ALFREDO // Vecinos congregados delante de la capilla de San Xosé, sin la campana

La capilla de San Xosé de Prado (Morgadáns) se siente huérfana. Una de las dos campanas que repican para que los feligreses acudan a Misa, ha sido robada del campanario donde llevaba instalada desde hace unos 60 años.

El hallazgo del robo se produjo el pasado miércoles por la tarde, aunque no se sabe cuando se perpetró. Fue el propio alcalde de Gondomar, Paco Ferreira, uno de los que se percató de la falta de la campana. “Estábamos con el topógrafo midiendo los terrenos y reparamos que el canalón estaba tirado, las tejas rotas y que había una cuerda colgando del campanario. Al elevar la vista, nos dimos cuenta que robaran la campana grande de la capilla de San Xosé”, señala el regidor, quien dio aviso del suceso a la Policía Local, al párroco y a la Guardia Civil, que investiga los hechos.

La noticia del robo corrió como la pólvora entre los vecinos que no daban crédito a lo sucedido. ¿Quienes pudieron ser los que robaron la campana?, se preguntaban atónitos mientras observaban el hueco que los amigos de los ajeno habían dejado al llevarse el carrillón.

Evaristo Rodríguez es sacristán de la capilla de San Xosé desde hace más de 70 años. Recuerda que fueron los propios vecinos los que hicieron una colecta por el pueblo para comprar la campana. Ahora ve como ese esfuerzo que realizaron entre todos se desvaneció de la noche a la mañana. “Los que robaron nuestra campana hicieron una cosa muy mala. Aquí robaron muchas veces, pero poca cosa, ya que no hay nada que robar, pero nunca se llevaron la campana”, señala este vecino de Prado, quien cree que los delincuentes usaron la cuerda para subir al campanario, substraer la campana y bajarla por el mismo cordel, “que fue cuando rompieron las tejas y el canalón, y con las prisas se dejaron atrás una mochila”, matiza.

Para María José Alonso, la campana tiene un valor muy sentimental. Su abuelo fue uno de los que participó en la colecta hace 60 años para comprarla. “Estamos muy tristes y enfadados. No tenemos palabras para describir lo que sentimos. Tendremos que pedir ayuda para comprar otra. No podemos dejar sin campana a San Xosé de Prado, nuestro Patrón, que lo queremos mucho. No escuchar el repicar de las campanas para venir a Misa, me parte el corazón”, manifiesta la feligresa.

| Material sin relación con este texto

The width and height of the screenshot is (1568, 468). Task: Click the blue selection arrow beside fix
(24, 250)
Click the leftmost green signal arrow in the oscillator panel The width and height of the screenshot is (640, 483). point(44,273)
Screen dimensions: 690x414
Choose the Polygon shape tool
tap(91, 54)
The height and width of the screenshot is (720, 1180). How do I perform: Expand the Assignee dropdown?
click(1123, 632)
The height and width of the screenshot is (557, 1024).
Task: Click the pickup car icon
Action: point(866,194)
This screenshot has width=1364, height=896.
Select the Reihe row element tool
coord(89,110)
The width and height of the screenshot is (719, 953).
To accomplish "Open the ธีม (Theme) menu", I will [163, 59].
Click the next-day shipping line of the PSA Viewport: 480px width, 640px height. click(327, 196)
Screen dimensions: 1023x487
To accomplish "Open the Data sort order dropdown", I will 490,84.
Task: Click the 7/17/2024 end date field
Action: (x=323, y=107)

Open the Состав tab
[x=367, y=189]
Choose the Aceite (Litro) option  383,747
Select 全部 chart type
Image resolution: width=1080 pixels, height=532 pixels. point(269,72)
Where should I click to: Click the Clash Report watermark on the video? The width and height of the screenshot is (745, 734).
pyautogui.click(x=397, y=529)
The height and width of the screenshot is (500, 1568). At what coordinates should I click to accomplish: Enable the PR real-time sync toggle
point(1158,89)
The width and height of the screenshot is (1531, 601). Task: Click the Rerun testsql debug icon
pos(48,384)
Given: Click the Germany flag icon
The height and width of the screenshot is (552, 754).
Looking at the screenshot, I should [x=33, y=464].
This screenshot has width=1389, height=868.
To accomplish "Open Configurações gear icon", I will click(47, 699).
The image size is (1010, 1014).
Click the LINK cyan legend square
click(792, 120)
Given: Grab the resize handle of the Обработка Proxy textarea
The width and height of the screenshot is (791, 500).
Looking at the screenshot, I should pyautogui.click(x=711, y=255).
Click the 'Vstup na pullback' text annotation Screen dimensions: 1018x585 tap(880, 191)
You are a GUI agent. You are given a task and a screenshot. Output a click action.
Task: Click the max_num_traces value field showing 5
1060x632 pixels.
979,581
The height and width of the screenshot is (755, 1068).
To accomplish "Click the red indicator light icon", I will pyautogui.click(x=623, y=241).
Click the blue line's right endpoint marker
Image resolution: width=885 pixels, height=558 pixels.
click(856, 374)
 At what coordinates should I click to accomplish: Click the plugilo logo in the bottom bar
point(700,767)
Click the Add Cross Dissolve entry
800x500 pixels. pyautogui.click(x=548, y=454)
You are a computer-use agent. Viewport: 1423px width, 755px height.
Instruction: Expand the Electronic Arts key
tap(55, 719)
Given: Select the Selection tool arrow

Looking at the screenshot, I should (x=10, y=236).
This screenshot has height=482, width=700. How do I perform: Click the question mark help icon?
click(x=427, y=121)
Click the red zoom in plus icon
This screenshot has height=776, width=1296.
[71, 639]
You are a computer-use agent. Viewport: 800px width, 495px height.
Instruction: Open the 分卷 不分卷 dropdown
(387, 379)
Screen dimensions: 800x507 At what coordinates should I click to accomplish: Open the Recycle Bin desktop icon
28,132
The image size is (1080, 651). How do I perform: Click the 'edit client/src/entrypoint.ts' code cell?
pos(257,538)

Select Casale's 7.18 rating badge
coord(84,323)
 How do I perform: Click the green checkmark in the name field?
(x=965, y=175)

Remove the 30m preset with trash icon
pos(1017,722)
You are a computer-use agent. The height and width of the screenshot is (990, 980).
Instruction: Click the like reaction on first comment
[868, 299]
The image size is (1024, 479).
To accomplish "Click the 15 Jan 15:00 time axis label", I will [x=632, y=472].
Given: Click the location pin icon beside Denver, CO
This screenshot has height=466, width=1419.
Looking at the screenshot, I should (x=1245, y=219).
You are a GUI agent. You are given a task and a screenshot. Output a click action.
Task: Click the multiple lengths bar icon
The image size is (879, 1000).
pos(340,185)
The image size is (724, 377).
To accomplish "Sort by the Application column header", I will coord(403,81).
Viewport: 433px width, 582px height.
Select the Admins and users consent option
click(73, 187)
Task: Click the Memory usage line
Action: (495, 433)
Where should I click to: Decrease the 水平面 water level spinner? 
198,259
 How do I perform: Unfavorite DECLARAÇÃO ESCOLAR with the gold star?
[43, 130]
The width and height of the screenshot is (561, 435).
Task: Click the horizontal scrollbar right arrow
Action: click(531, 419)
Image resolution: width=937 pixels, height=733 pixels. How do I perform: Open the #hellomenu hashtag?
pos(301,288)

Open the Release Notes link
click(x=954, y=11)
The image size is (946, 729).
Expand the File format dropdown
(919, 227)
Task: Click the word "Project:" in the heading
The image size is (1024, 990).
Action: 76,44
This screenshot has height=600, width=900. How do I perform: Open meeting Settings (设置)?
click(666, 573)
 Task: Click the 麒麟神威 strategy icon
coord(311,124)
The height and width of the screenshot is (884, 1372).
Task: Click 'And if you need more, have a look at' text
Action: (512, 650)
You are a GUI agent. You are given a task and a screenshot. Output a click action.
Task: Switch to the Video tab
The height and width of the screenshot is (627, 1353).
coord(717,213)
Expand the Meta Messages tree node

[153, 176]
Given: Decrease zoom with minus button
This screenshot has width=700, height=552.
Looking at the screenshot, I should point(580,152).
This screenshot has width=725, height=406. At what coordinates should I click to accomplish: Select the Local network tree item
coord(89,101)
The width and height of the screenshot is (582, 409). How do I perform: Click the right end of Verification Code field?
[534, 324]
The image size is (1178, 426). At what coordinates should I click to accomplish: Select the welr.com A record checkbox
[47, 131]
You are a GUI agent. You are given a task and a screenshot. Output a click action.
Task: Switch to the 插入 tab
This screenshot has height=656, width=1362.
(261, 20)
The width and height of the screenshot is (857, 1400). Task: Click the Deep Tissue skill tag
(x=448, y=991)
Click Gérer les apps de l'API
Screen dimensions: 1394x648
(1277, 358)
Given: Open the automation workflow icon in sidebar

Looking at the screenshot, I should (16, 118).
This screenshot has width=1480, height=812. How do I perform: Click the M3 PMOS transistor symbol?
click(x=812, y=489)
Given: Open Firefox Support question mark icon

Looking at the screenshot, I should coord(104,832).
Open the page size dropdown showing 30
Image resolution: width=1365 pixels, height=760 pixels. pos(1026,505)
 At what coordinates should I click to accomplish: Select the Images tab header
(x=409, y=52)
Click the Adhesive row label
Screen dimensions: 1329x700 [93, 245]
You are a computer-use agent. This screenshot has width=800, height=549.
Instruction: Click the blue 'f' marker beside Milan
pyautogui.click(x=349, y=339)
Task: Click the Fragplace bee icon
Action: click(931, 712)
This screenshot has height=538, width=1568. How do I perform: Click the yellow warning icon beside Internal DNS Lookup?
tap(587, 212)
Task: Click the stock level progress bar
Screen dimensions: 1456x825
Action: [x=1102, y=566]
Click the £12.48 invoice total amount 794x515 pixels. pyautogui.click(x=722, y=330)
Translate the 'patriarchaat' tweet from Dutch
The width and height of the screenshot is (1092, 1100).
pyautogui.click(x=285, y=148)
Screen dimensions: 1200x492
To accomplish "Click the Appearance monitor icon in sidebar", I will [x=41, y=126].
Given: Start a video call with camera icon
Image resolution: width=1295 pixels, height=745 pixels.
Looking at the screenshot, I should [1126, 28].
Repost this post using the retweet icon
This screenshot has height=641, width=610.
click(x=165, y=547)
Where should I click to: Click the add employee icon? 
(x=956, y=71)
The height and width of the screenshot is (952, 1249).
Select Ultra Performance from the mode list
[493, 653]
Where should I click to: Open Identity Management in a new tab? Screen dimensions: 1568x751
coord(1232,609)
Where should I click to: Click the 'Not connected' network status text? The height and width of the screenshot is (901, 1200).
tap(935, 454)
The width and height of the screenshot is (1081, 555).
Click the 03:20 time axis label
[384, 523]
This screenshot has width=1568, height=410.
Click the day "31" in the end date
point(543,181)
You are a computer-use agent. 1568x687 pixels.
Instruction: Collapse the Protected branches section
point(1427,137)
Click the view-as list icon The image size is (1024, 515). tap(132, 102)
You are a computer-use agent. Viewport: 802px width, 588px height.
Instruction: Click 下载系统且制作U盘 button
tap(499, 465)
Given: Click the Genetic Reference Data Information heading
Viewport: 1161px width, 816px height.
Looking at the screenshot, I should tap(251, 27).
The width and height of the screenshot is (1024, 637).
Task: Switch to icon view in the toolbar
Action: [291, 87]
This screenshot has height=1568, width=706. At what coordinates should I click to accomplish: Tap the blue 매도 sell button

Argentino Fernández es otro vecino que está apenado por lo ocurrido. “Significa mucho para nosotros. Una capilla sin campana no vale para nada. El pueblo está acostumbrado a que toquen la campana para ir a Misa”, indica, mientas que Ramiro Dasilva, vecino de Vilas, reconoce que no durmió en toda la noche cuando se enteró del robo, “esto es una tristeza muy grande para todos”, apunta el feligrés, quien espera que los hechos se esclarezcan y que la campana vuelva al lugar donde estuvo toda la vida.